Here are my two cents (since you asked for it).
Valentine's Day is, in the eyes of social media and popular culture, a lot like beauty. There's been a lot of talk about it, especially in the past several years. But it's basically a lose/lose situation, because people don't typically talk about the fact that you can't absolutely quantify things like beauty and holidays. When we talk about how beauty is on the inside and we need to teach young girls to care about more than just makeup, we neglect to remind them that it's perfectly acceptable for them to care about how they look. It's 100% okay for little girls to want to be princesses or moms, instead of scientists and doctors. And it's fine if they want to be both. We forget to tell them that feminism doesn't necessarily mean they can't embrace femininity, and we forget to tell them that it goes both ways. When I read letters from parents to their daughters and sons about their future spouses or how to properly date, we forget to assure them that being single won't mean they're incomplete. In all this talk on all the things we can be, it ends up feeling a lot more like of list of things we can't.
I have a man in my life that I adore, and I chose to spend my Valentine's Day apart from him, celebrating with a dear friend of mine instead. It doesn't mean I hate Valentine's Day or that I think I'm better than couples giving and receiving romantic gifts. It just means that this time around, my celebration with a friend is more pressing than a dinner date that I'm supposed to have. But if I'd chosen to make plans with my gentleman, it wouldn't have made me any less of a woman.
Here's the thing: If you like Valentine's Day, celebrate it, even if you're single. And if you don't like it and all the things that it arguably implies, let the day pass. It's just a day. And while it's definitively true that love, all kinds, can be celebrated any day of the year, it's just as true that it's nice to set aside a special day for it. Because it's nice.
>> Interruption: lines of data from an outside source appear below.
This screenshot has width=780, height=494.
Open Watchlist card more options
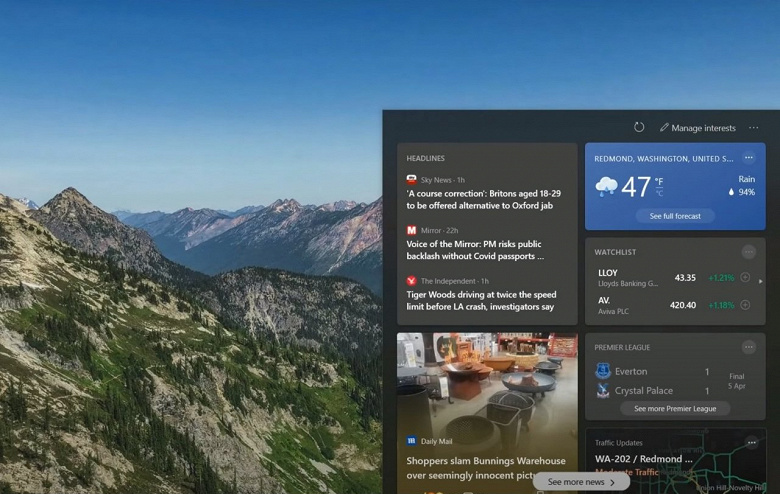(x=749, y=252)
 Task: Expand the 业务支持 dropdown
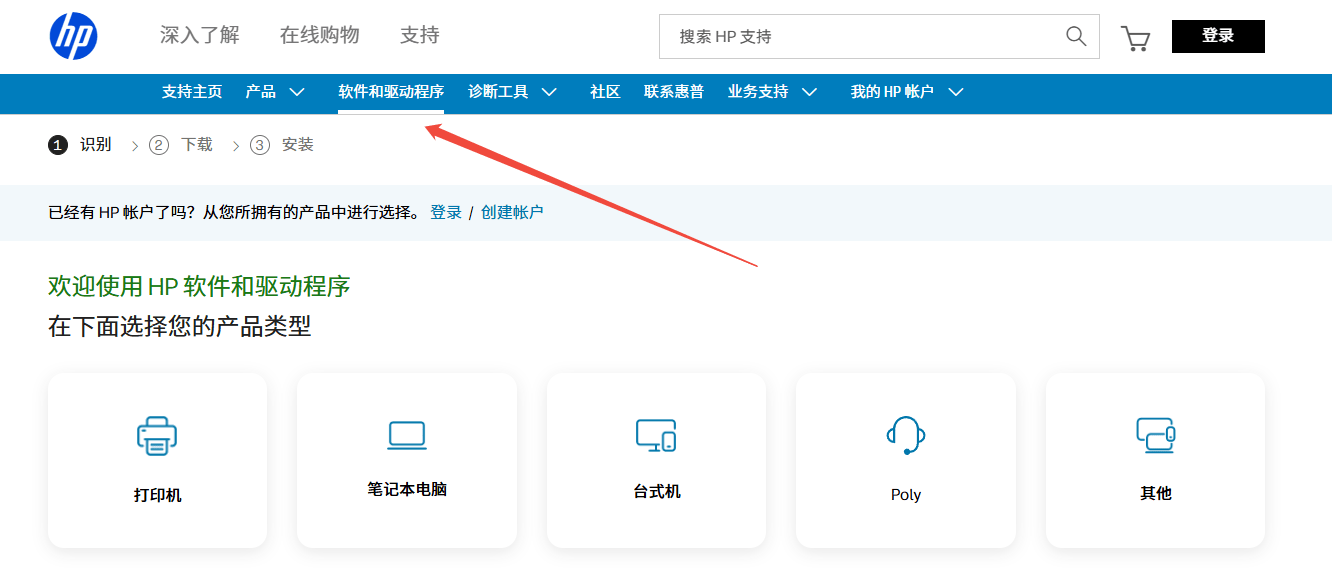(x=810, y=92)
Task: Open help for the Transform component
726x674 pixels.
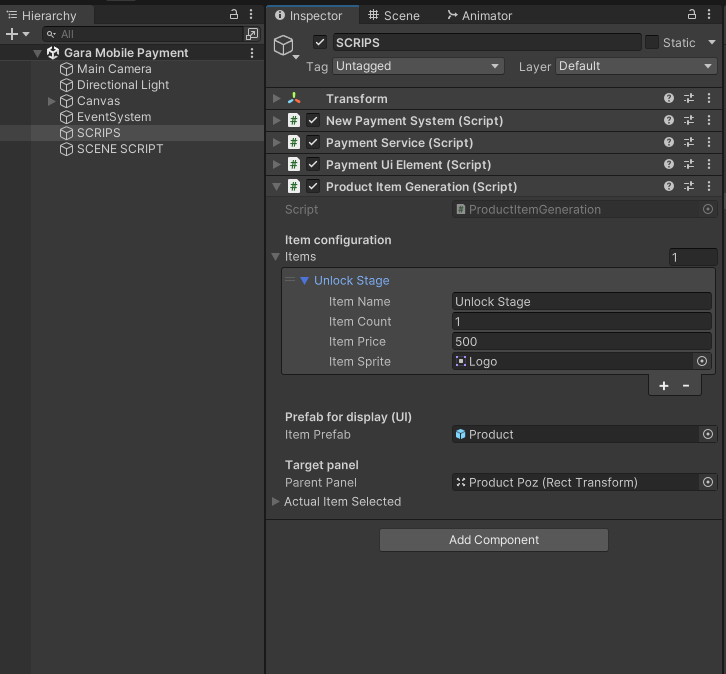Action: (669, 99)
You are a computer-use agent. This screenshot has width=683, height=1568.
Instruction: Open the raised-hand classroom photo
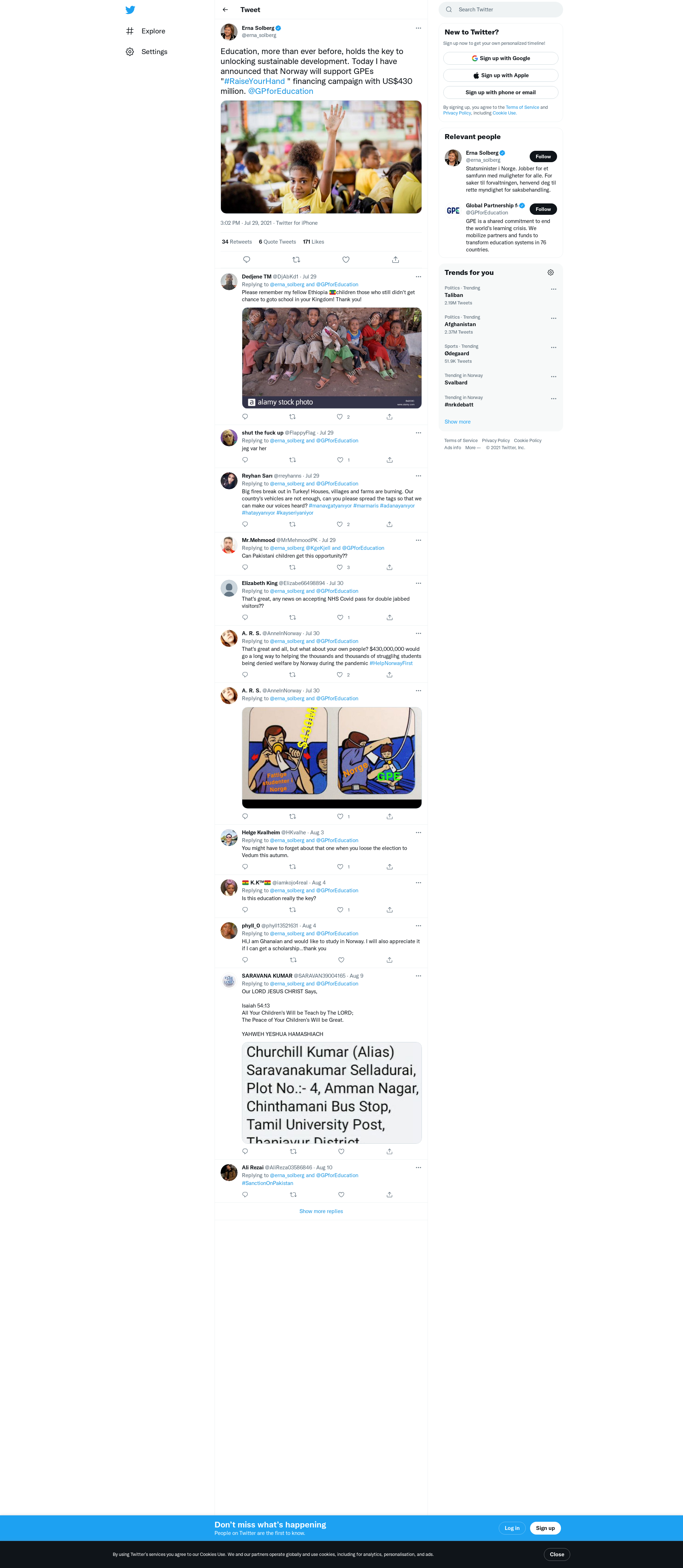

And just like your decision to wear dresses over jeans or heels over sneakers doesn't give you the expertise to comment on the woman or manhood of any other person, neither does your affinity, or lack thereof, for this day give you the privilege to scoff those who feel differently.
The world is a big, big place, but it somehow manages to feel really small. There will be more voices in it than you could ever imagine, and there's not much we can do to change them. Today, though, you can choose to which voices you're listening, and you can choose what voice you're sending out.
Thursday, December 5, 2013
This is water
This week, something popped up on my Facebook news feed that caught my attention. It was a link to something on Upworthy, a website filled with emotionally charged videos and articles pointed at bringing out the best in people. Things that make you think or laugh or cry or wonder. This video in particular is a speech, made into a video, given by David Foster Wallace at Kenyon College, nearly 10 years ago. The point was to wake up a group of soon-to-be-graduates and help them realize that while "the real world" is a place for which we're all reaching, it's also a place where many of us fall flat on our faces. And we fall flat because we aren't well prepared. Life, up into our mid-twenties, teaches us a plethora of lessons, ranging from when to not take a joke too far to how to appropriately conduct yourself in a job interview, but all of these things create this idealistic "adult world," where, once you're out of school, your life becomes whatever it is meant to become. But let's be honest...that's not how it works. Life is tough, whether you're in school or working a 9-5 or backpacking across Europe, and whether your life is good or not depends much more heavily on your perspective than your circumstance.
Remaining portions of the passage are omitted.